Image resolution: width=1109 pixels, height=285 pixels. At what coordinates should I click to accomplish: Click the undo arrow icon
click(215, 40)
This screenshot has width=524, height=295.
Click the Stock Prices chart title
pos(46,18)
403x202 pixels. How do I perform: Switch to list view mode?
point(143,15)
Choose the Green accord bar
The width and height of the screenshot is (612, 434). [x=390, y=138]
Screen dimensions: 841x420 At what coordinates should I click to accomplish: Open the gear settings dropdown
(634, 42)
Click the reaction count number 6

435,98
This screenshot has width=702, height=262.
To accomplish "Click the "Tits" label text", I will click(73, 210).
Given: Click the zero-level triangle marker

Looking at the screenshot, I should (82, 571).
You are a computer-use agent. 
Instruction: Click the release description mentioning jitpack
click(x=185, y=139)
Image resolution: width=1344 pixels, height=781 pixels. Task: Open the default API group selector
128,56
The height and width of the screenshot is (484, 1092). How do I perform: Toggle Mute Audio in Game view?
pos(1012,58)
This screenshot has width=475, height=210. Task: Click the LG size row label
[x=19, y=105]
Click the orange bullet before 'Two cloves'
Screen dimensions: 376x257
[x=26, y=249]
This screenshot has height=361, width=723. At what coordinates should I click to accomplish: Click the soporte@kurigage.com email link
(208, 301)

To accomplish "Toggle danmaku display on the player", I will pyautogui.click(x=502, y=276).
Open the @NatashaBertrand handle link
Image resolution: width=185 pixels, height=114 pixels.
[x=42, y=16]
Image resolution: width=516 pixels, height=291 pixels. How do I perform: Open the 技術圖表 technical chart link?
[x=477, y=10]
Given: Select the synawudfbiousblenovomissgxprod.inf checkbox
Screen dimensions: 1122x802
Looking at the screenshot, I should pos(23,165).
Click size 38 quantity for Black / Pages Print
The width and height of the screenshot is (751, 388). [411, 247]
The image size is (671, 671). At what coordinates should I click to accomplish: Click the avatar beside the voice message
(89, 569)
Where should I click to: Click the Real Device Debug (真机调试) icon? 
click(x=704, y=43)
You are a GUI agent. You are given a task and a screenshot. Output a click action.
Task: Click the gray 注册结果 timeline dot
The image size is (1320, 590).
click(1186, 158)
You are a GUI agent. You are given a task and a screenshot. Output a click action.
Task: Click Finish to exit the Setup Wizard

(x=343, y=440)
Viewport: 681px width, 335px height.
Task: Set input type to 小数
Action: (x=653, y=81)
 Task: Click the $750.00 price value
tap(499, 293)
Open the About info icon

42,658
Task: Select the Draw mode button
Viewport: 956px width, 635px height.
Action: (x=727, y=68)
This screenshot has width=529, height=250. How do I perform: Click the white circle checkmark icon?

········

# What needs to be done:
Please set down all of the data above again, matching it exactly.

# Response below:
Image resolution: width=1109 pixels, height=285 pixels. At what coordinates should I click to accomplish: Click the undo arrow icon
click(215, 40)
This screenshot has width=524, height=295.
Click the Stock Prices chart title
pos(46,18)
403x202 pixels. How do I perform: Switch to list view mode?
point(143,15)
Choose the Green accord bar
The width and height of the screenshot is (612, 434). [x=390, y=138]
Screen dimensions: 841x420 At what coordinates should I click to accomplish: Open the gear settings dropdown
(634, 42)
Click the reaction count number 6

435,98
This screenshot has width=702, height=262.
To accomplish "Click the "Tits" label text", I will click(73, 210).
Given: Click the zero-level triangle marker

Looking at the screenshot, I should (82, 571).
You are a computer-use agent. 
Instruction: Click the release description mentioning jitpack
click(x=185, y=139)
Image resolution: width=1344 pixels, height=781 pixels. Task: Open the default API group selector
128,56
The height and width of the screenshot is (484, 1092). How do I perform: Toggle Mute Audio in Game view?
pos(1012,58)
This screenshot has width=475, height=210. Task: Click the LG size row label
[x=19, y=105]
Click the orange bullet before 'Two cloves'
Screen dimensions: 376x257
[x=26, y=249]
This screenshot has height=361, width=723. At what coordinates should I click to accomplish: Click the soporte@kurigage.com email link
(208, 301)

To accomplish "Toggle danmaku display on the player", I will pyautogui.click(x=502, y=276).
Open the @NatashaBertrand handle link
Image resolution: width=185 pixels, height=114 pixels.
[x=42, y=16]
Image resolution: width=516 pixels, height=291 pixels. How do I perform: Open the 技術圖表 technical chart link?
[x=477, y=10]
Given: Select the synawudfbiousblenovomissgxprod.inf checkbox
Screen dimensions: 1122x802
Looking at the screenshot, I should pos(23,165).
Click size 38 quantity for Black / Pages Print
The width and height of the screenshot is (751, 388). [411, 247]
The image size is (671, 671). At what coordinates should I click to accomplish: Click the avatar beside the voice message
(89, 569)
Where should I click to: Click the Real Device Debug (真机调试) icon? 
click(x=704, y=43)
You are a GUI agent. You are given a task and a screenshot. Output a click action.
Task: Click the gray 注册结果 timeline dot
The image size is (1320, 590).
click(1186, 158)
You are a GUI agent. You are given a task and a screenshot. Output a click action.
Task: Click Finish to exit the Setup Wizard

(x=343, y=440)
Viewport: 681px width, 335px height.
Task: Set input type to 小数
Action: (x=653, y=81)
 Task: Click the $750.00 price value
tap(499, 293)
Open the About info icon

42,658
Task: Select the Draw mode button
Viewport: 956px width, 635px height.
Action: (x=727, y=68)
This screenshot has width=529, height=250. How do I perform: Click the white circle checkmark icon?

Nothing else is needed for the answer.